Usually when I talk about analytics for publishers, I take the long view on data because, in publishing, momentum over time is what defines us.
I have talked about this many times before. The way to measure success for a publisher is not to look at when people do specific things, but how they interact in general. We want to measure loyalty and persistence, rather than individual actions. And the way we can measure this is via several high-end forms of analytics, like scored analytics, behavioral analytics, learning analytics and machine learning. All of which I quickly summarized here.
But there are still a number of highly noticeable actions that can really help you understand why your audience do what they do. A type of super-KPIs(key performance indicators), where our readers are directly telling us why there are here.
So, let's talk about this, because it's something that most publishers miss.
Imagine if there was one single indicator that would magically define exactly why a person is interested in your site.
Looking at things like pageviews doesn't answer that, because a pageview does not imply an intent. And depending on where it came from, it might not mean anything at all.
For instance, most of the audience you get via Facebook means absolutely nothing, because often they don't even remember where they went.

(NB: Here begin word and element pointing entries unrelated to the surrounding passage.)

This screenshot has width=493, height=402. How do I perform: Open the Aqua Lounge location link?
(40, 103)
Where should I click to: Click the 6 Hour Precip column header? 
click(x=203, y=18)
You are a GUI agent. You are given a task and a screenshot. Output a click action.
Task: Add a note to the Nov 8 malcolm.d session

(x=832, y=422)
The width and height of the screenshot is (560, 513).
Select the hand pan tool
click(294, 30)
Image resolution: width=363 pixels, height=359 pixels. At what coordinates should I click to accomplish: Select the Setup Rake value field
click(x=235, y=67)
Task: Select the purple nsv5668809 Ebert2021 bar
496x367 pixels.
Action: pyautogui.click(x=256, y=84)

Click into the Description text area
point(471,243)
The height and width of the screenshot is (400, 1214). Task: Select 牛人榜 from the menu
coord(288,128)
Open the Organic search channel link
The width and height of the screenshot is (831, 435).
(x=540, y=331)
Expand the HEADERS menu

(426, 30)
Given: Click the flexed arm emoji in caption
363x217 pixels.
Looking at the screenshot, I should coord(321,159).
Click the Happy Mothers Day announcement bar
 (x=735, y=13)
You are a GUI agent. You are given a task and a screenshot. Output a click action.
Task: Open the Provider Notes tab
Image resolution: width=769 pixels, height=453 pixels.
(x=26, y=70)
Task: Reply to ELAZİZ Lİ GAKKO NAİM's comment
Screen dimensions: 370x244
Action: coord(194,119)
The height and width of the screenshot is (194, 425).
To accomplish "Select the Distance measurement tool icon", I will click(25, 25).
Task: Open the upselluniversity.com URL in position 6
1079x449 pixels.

But something extraordinary happens if you can link a specific pageview to a specific high-level of value.
For instance, the page that people see just after they sign up for a free trial tells you so much about what that specific person is interested in. In fact, that one action tells you more than any standard dashboard filled with data, because it informs you about that person's direct intent.
For instance, on this site, this is one of the ways I look for indications of value. Let me show you how.
There is a big difference between how people behave when they are subscribing to something and when they are merely signing up for a free trial.
Signing up for a subscription is a decision that most people only make when you have proven your value, which I talked about in my last article.